そもそも、父の第88代後嵯峨(ごさが)天皇からしてややこしい・・・
話は、かなり戻りますが・・・
そのおおもとは、そう、あの源平の合戦の際、都を落ちる平家は、第80代高倉(たかくら)天皇と、平清盛(たいらのきよもり)の娘=徳子(とくこ)の間に生まれた第81代安徳(あんとく)天皇を奉じて西海へと落ちました(7月25日参照>>)。
そのため、天皇不在となった都では、高倉天皇の第4皇子で、平家と行動をともにしていなかった尊成(たかひら)親王を第82代天皇とします・・・この方が後鳥羽(ごとば)天皇・・・
で、ご存じのように、源平の合戦に勝利した源頼朝(みなもとのよりとも)は、その後鳥羽天皇のもと、初代の征夷大将軍となって鎌倉幕府を開く(7月12日参照>>)わけですが、この頼朝の直系の将軍が、第2代の頼家(よりいえ)(7月18日参照>>)、第3代の実朝(さねとも)(1月27日参照>>)と、わずか3代で絶えてしまいます。

やること:
[A] 源平の合戦と天皇の系譜についての文章で、都を落ちる平家が奉じて西海へ向かったのは何代目のどの天皇ですか。
[B] 源平の合戦と天皇の系譜についての文章を、最後の文のあとから書き継いでください。

提供データ:

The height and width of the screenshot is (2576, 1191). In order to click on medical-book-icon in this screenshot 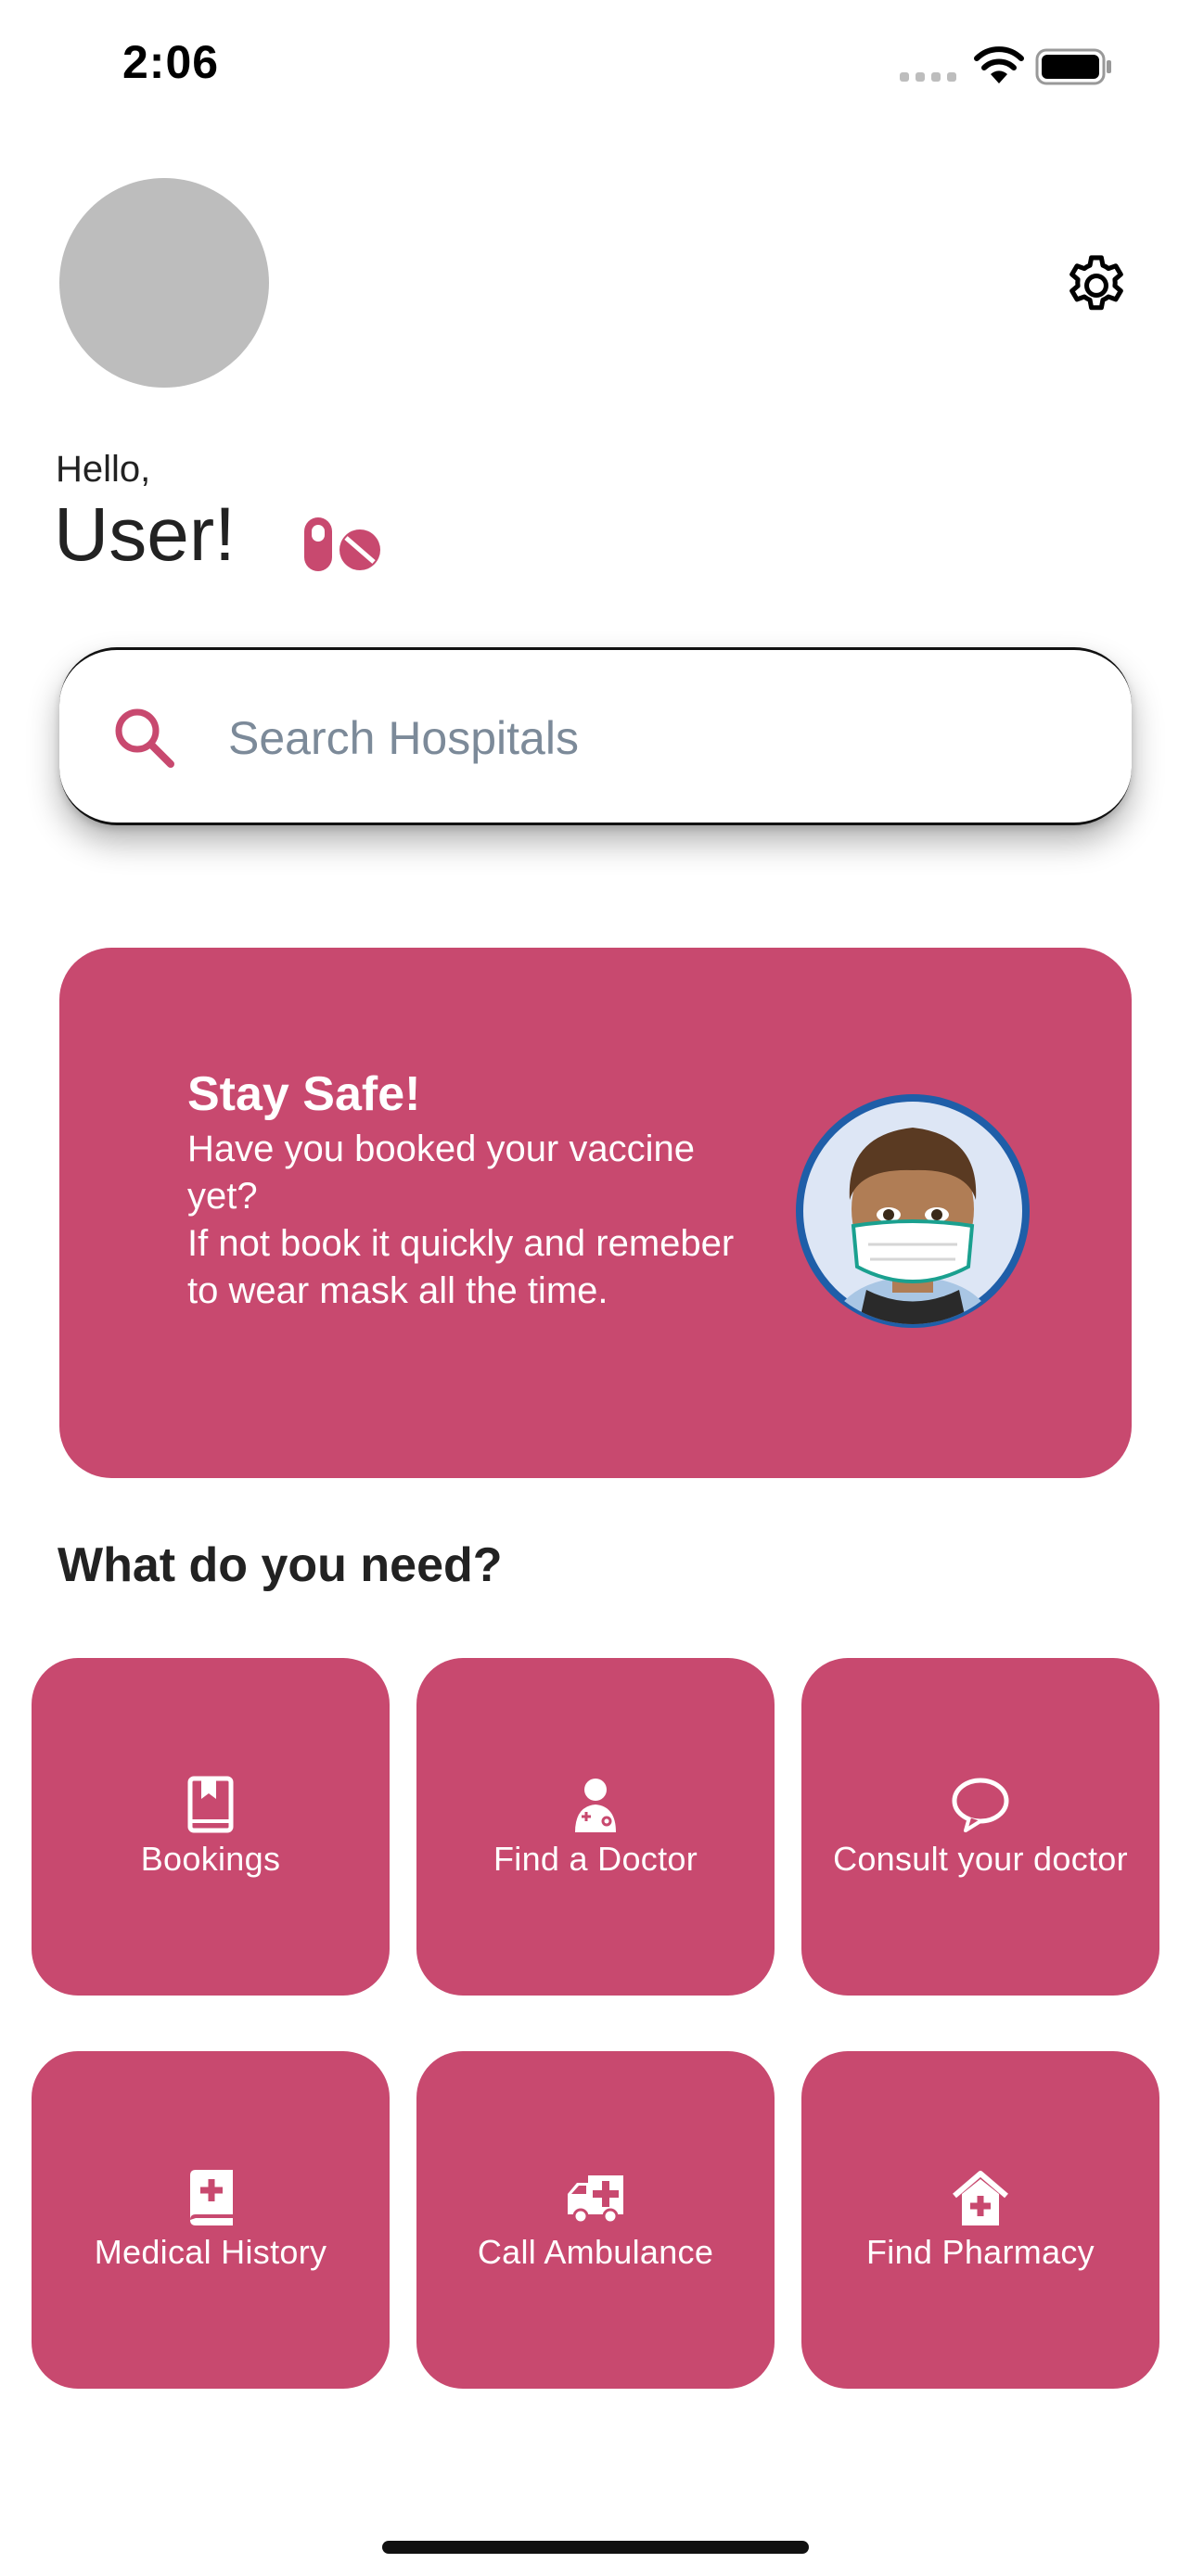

解答:
[A] 第81代安徳天皇です。

[B]
そのため、事実上幕府の実権を握る頼朝の嫁=政子と、その弟で第2代執権の北条義時(よしとき)は、頼朝の妹=坊門姫(ぼうもんひめ)の曾孫にあたる九条家の藤原頼経(よりつね)を、亡き頼家の娘=竹御所(たけのごしょ)と結婚させて、第4代将軍として迎えたのです。
ところが、このゴタゴタをチャンスとみた後鳥羽天皇が、討幕を計画・・・これが承久の乱ですが、ご存じのように天皇側が敗れ、逆に、幕府の勢力が拡大する結果となってしまいます(6月14日参照>>)。
首謀者の後鳥羽天皇はもちろん、乱に関与した後鳥羽天皇の皇子・第83代順徳(じゅんとく)天皇、第84代土御門(つちみかど)天皇は流罪に・・・順徳天皇の皇子で、当時わずか4歳だった第85代仲恭(ちゅうきょう)天皇まで廃帝となります(4月20日参照>>)。
当然ですが、乱に関与した天皇の血筋を、次の天皇にしたくない幕府は、やむなく、あの源平合戦の時に、安徳天皇とともに西海へ落ちたものの、母が徳子ではない高倉天皇の第3皇子であった守貞(もりさだ)親王の息子=茂仁(ゆたひと)親王を、第86代後堀河(ごほりかわ)天皇として即位させたのです。
さらに、皇位は、後堀河天皇の皇子=第87代四条天皇へと譲られますが、この四条天皇が、わずか12歳で後継ぎもいないまま亡くなってしまったために・・・さぁ、幕府は困った・・・
仕方なく幕府は、承久の乱には参加したけれど、最も消極的だった土御門天皇(10月11日参照>>)の第3皇子を天皇とする事に・・・これが、後嵯峨天皇なのです。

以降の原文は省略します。